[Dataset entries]
§

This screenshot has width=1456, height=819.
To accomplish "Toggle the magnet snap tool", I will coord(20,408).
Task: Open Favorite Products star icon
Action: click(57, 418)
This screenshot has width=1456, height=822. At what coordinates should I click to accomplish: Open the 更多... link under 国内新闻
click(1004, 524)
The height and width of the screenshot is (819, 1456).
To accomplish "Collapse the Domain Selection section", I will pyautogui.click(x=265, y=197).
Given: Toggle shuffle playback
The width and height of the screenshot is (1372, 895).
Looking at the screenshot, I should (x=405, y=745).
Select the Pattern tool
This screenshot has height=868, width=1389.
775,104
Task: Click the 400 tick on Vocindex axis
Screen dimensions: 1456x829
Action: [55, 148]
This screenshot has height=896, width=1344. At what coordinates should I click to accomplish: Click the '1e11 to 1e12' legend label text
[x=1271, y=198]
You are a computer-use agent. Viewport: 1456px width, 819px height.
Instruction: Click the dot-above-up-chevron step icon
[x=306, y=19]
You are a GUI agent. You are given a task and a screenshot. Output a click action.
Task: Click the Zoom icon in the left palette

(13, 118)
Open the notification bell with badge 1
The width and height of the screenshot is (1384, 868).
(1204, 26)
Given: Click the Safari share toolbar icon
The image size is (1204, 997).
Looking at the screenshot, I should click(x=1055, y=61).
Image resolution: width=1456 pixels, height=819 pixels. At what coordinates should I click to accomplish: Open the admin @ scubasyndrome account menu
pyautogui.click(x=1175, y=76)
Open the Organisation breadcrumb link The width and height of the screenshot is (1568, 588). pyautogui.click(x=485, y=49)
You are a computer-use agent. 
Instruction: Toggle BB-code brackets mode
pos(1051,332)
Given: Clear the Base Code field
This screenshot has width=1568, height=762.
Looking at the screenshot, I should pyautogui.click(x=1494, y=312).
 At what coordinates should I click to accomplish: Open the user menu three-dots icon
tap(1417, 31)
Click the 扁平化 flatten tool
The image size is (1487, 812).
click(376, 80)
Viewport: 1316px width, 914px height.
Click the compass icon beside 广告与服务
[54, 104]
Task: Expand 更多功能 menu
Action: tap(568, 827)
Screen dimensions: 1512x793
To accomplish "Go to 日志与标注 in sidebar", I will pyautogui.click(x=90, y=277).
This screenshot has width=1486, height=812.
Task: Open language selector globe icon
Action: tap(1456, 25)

§

**Exercise instructions:** A single number is needed: the count of lines in the records that contain "Viewport".

**Written solution:** 2